A partir do dia 16 de agosto, qualquer material produzido ou alterado por IA deverá ter sinalização clara do uso da tecnologia para o público. A medida vale para vídeos, imagens, áudios e textos.
O que é proibido?
Os chamados deepfakes, conteúdos manipulados para fazer com que uma pessoa pareça dizer ou fazer algo que nunca aconteceu, são a principal preocupação da Justiça Eleitoral. Esse tipo de postagem está proibido durante a campanha eleitoral, seja para atacar adversários quanto para favorecer candidatos.
A Justiça Eleitoral passa a contar, agora, com mecanismos mais rígidos para investigar o uso de inteligência artificial nas campanhas. O juiz poderá exigir que o responsável pelo conteúdo comprove que o material divulgado respeitou a norma.

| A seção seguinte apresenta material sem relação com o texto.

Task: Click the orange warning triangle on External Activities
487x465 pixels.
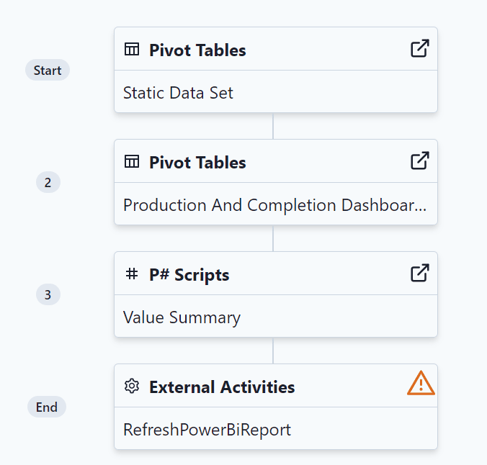Action: 421,383
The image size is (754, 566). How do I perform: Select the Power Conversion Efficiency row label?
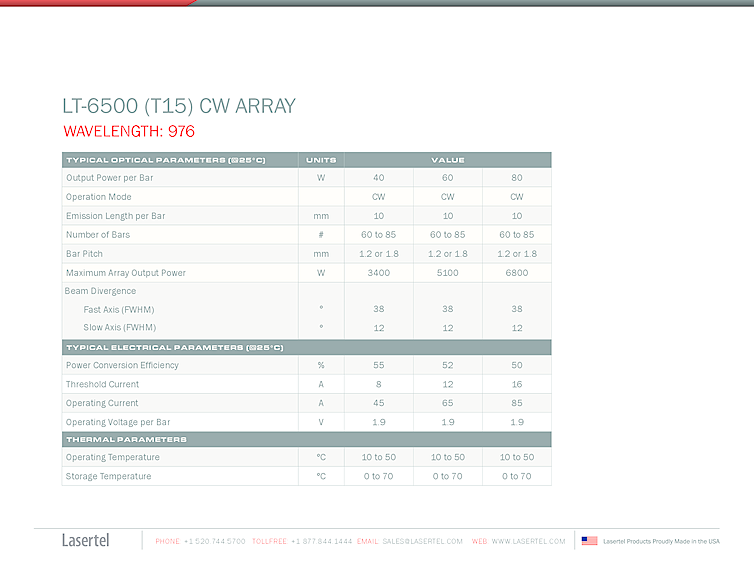point(122,365)
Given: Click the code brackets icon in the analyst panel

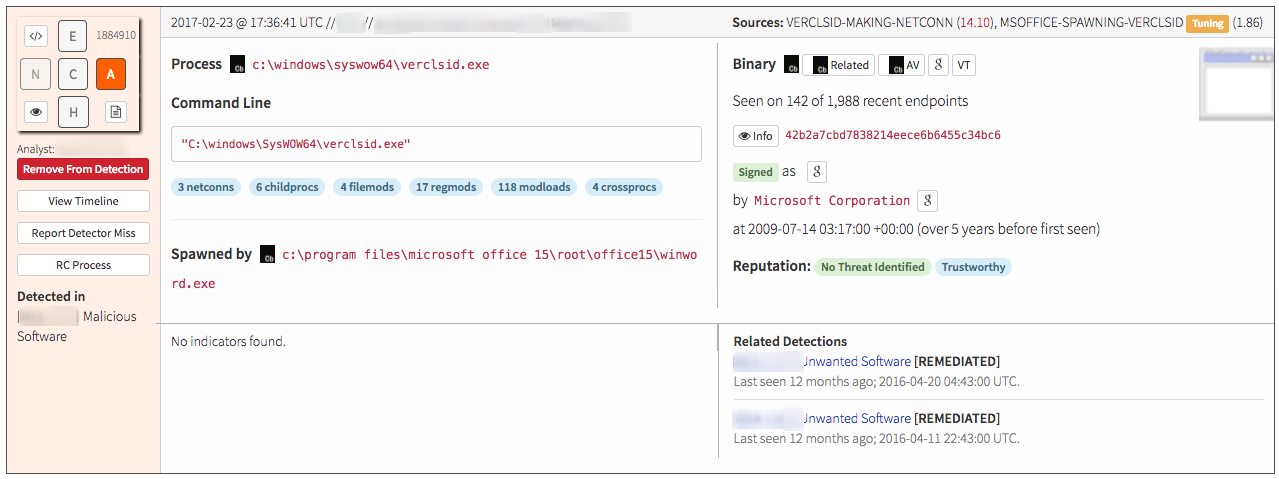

Entre as proibições estão a divulgação de conteúdos gerados por IA sem identificação, o disparo em massa de mensagens políticas, o pagamento de influenciadores para propaganda eleitoral e o uso de perfis de empresas para promover candidaturas.
O que é permitido?
É permitido o uso de IA para criação de conteúdo, desde que o uso da ferramenta esteja sinalizado nas postagens. Impulsionar propaganda eleitoral nas plataformas digitais também é permitido, desde que o anúncio seja identificado e contratado apenas por candidatos, partidos, federações ou coligações.
Os eleitores e influenciadores poderão prestar apoio político, desde que não sejam pagos por isso.
Silêncio digital
Nas 72 horas antes da votação, em outubro, e nas 24 horas após o encerramento das eleições a publicação de novos conteúdos produzidos por inteligência artificial estão proibidos.
As plataformas digitais deverão retirar materiais considerados irregulares, mesmo sem decisão judicial. As punições previstas vão desde a remoção das postagens à aplicação de multas, nos casos mais leves, e a cassação do registro ou do mandato, nos casos mais graves.